DATA IN THIS EXERCISE:
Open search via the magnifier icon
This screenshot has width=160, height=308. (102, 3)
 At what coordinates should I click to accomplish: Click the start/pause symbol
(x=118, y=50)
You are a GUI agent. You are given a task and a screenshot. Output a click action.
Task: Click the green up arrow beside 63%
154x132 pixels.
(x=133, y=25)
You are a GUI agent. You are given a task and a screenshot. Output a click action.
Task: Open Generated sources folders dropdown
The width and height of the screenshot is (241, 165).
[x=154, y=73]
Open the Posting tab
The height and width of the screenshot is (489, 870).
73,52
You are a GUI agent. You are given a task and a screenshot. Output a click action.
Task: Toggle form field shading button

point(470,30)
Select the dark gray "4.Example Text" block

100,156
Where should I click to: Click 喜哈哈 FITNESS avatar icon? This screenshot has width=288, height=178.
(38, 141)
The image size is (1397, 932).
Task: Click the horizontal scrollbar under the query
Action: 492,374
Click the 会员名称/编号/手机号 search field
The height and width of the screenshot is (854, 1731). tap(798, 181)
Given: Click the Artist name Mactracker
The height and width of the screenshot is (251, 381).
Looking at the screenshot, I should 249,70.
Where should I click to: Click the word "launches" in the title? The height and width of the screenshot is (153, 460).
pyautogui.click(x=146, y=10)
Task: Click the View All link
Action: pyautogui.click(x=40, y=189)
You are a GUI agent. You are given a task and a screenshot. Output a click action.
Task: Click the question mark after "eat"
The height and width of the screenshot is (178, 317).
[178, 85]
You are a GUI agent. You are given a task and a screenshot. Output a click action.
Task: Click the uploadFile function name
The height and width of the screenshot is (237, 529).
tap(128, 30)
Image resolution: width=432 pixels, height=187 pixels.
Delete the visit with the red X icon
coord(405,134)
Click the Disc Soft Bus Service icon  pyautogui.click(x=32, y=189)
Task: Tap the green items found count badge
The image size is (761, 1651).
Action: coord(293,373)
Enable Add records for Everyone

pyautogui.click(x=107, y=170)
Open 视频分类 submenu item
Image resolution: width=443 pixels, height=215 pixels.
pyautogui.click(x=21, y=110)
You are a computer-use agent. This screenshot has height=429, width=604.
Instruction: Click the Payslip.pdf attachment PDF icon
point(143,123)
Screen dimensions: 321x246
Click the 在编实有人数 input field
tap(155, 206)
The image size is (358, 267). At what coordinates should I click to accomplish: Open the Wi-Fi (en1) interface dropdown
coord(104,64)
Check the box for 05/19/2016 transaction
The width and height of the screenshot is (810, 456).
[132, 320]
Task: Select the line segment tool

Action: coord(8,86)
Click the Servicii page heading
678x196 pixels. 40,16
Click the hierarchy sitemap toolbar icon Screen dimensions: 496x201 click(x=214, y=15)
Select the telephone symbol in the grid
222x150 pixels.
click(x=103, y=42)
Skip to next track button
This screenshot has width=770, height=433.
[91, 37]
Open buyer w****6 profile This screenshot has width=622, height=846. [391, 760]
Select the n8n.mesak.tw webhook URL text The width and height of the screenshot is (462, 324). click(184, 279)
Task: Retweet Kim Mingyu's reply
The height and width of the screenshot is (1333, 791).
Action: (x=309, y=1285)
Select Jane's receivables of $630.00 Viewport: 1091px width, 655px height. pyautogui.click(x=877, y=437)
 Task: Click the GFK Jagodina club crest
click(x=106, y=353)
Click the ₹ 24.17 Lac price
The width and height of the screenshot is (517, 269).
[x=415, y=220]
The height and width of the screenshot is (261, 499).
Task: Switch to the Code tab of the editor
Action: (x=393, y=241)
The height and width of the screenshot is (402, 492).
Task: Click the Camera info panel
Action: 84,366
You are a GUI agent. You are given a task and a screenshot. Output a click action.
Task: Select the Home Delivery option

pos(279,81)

WHAT THE TASK ASKS:
Your answer must be every record above, set down exactly as written.

RESULT OF THIS TASK:
Open search via the magnifier icon
This screenshot has width=160, height=308. (102, 3)
 At what coordinates should I click to accomplish: Click the start/pause symbol
(x=118, y=50)
You are a GUI agent. You are given a task and a screenshot. Output a click action.
Task: Click the green up arrow beside 63%
154x132 pixels.
(x=133, y=25)
You are a GUI agent. You are given a task and a screenshot. Output a click action.
Task: Open Generated sources folders dropdown
The width and height of the screenshot is (241, 165).
[x=154, y=73]
Open the Posting tab
The height and width of the screenshot is (489, 870).
73,52
You are a GUI agent. You are given a task and a screenshot. Output a click action.
Task: Toggle form field shading button

point(470,30)
Select the dark gray "4.Example Text" block

100,156
Where should I click to: Click 喜哈哈 FITNESS avatar icon? This screenshot has width=288, height=178.
(38, 141)
The image size is (1397, 932).
Task: Click the horizontal scrollbar under the query
Action: 492,374
Click the 会员名称/编号/手机号 search field
The height and width of the screenshot is (854, 1731). tap(798, 181)
Given: Click the Artist name Mactracker
The height and width of the screenshot is (251, 381).
Looking at the screenshot, I should 249,70.
Where should I click to: Click the word "launches" in the title? The height and width of the screenshot is (153, 460).
pyautogui.click(x=146, y=10)
Task: Click the View All link
Action: pyautogui.click(x=40, y=189)
You are a GUI agent. You are given a task and a screenshot. Output a click action.
Task: Click the question mark after "eat"
The height and width of the screenshot is (178, 317).
[178, 85]
You are a GUI agent. You are given a task and a screenshot. Output a click action.
Task: Click the uploadFile function name
The height and width of the screenshot is (237, 529).
tap(128, 30)
Image resolution: width=432 pixels, height=187 pixels.
Delete the visit with the red X icon
coord(405,134)
Click the Disc Soft Bus Service icon  pyautogui.click(x=32, y=189)
Task: Tap the green items found count badge
The image size is (761, 1651).
Action: coord(293,373)
Enable Add records for Everyone

pyautogui.click(x=107, y=170)
Open 视频分类 submenu item
Image resolution: width=443 pixels, height=215 pixels.
pyautogui.click(x=21, y=110)
You are a computer-use agent. This screenshot has height=429, width=604.
Instruction: Click the Payslip.pdf attachment PDF icon
point(143,123)
Screen dimensions: 321x246
Click the 在编实有人数 input field
tap(155, 206)
The image size is (358, 267). At what coordinates should I click to accomplish: Open the Wi-Fi (en1) interface dropdown
coord(104,64)
Check the box for 05/19/2016 transaction
The width and height of the screenshot is (810, 456).
[132, 320]
Task: Select the line segment tool

Action: coord(8,86)
Click the Servicii page heading
678x196 pixels. 40,16
Click the hierarchy sitemap toolbar icon Screen dimensions: 496x201 click(x=214, y=15)
Select the telephone symbol in the grid
222x150 pixels.
click(x=103, y=42)
Skip to next track button
This screenshot has width=770, height=433.
[91, 37]
Open buyer w****6 profile This screenshot has width=622, height=846. [391, 760]
Select the n8n.mesak.tw webhook URL text The width and height of the screenshot is (462, 324). click(184, 279)
Task: Retweet Kim Mingyu's reply
The height and width of the screenshot is (1333, 791).
Action: (x=309, y=1285)
Select Jane's receivables of $630.00 Viewport: 1091px width, 655px height. pyautogui.click(x=877, y=437)
 Task: Click the GFK Jagodina club crest
click(x=106, y=353)
Click the ₹ 24.17 Lac price
The width and height of the screenshot is (517, 269).
[x=415, y=220]
The height and width of the screenshot is (261, 499).
Task: Switch to the Code tab of the editor
Action: (x=393, y=241)
The height and width of the screenshot is (402, 492).
Task: Click the Camera info panel
Action: 84,366
You are a GUI agent. You are given a task and a screenshot. Output a click action.
Task: Select the Home Delivery option

pos(279,81)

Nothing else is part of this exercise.